▶ **书面指令**
请列出下列记录中所有含有“Click”一词的行，每行完整抄录。

▶ **所给材料**

-----

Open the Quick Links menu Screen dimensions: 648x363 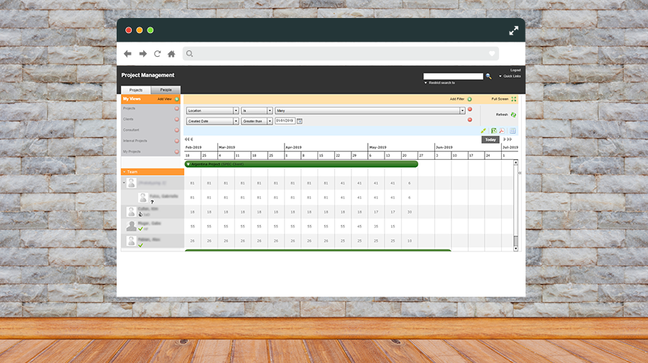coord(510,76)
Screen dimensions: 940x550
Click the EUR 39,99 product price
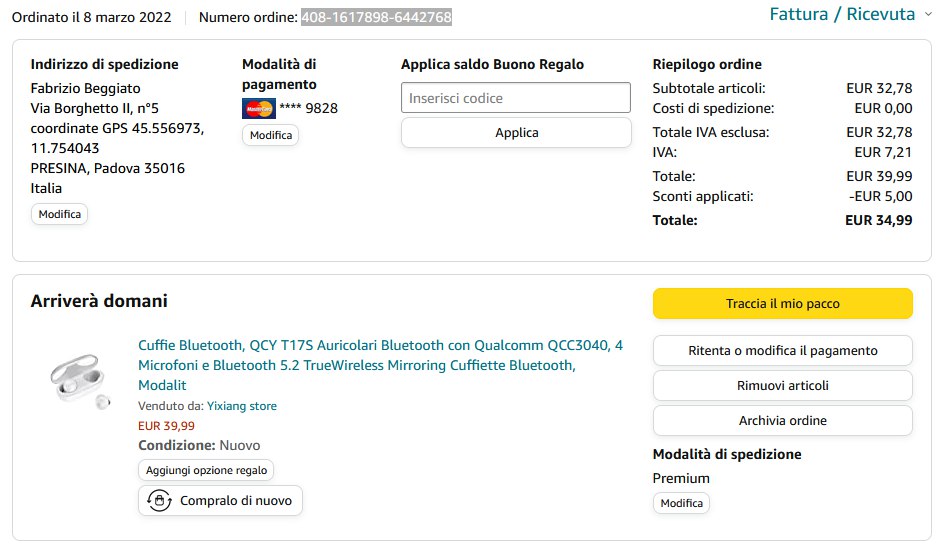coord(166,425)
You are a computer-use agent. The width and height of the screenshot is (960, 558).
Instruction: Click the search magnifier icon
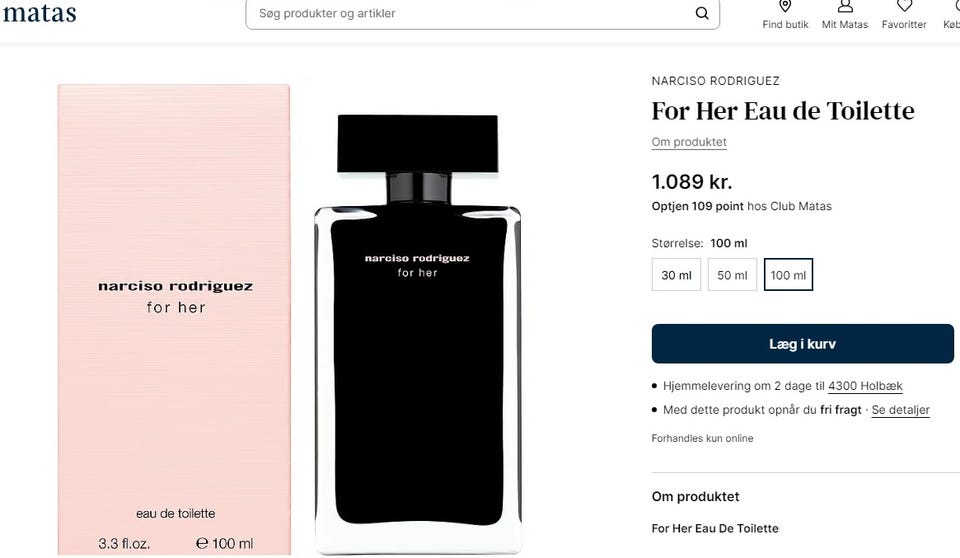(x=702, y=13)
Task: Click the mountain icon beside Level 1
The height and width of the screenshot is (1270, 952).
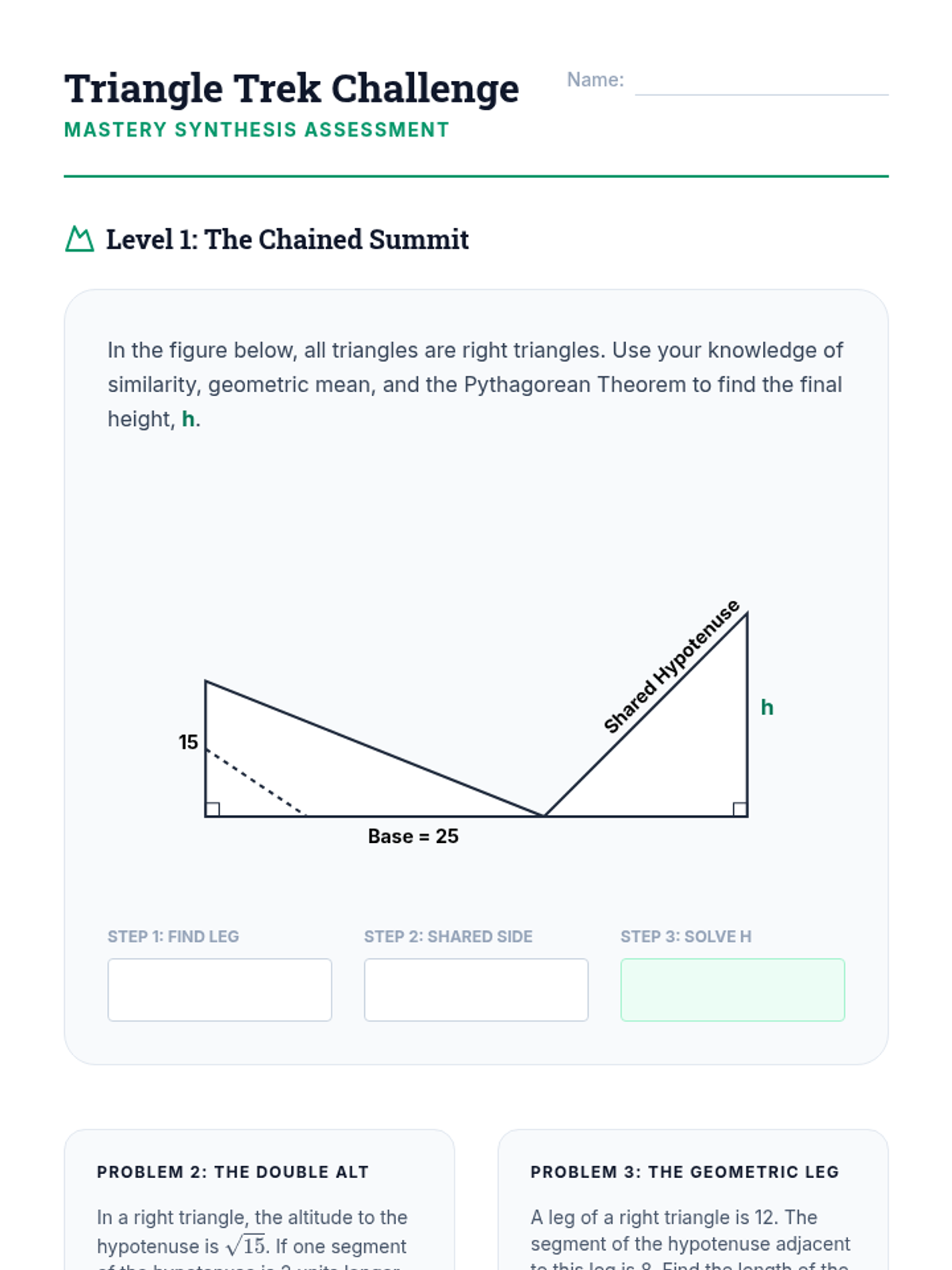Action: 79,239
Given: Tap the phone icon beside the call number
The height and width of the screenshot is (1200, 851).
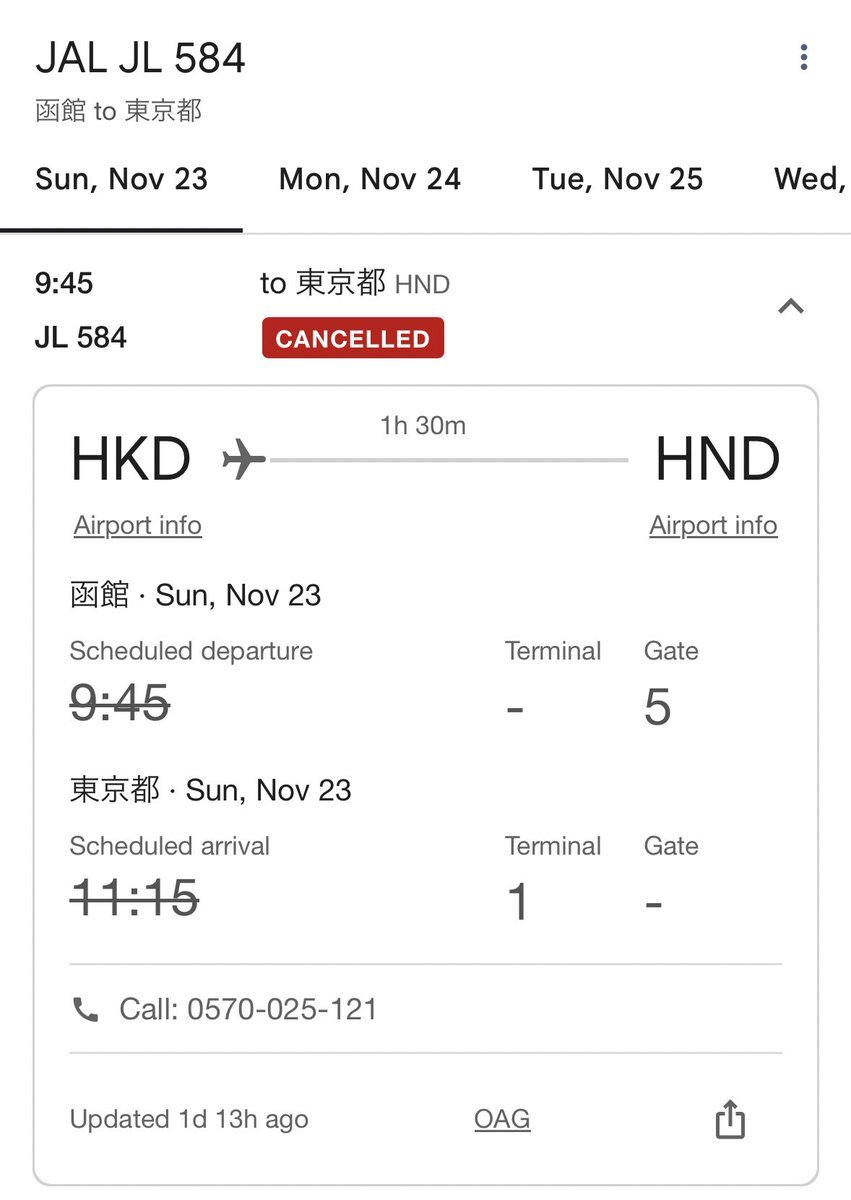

-----

▶ **练习结果**
Click the EUR 39,99 product price
Instruction: Click the search magnifier icon
Task: Click the mountain icon beside Level 1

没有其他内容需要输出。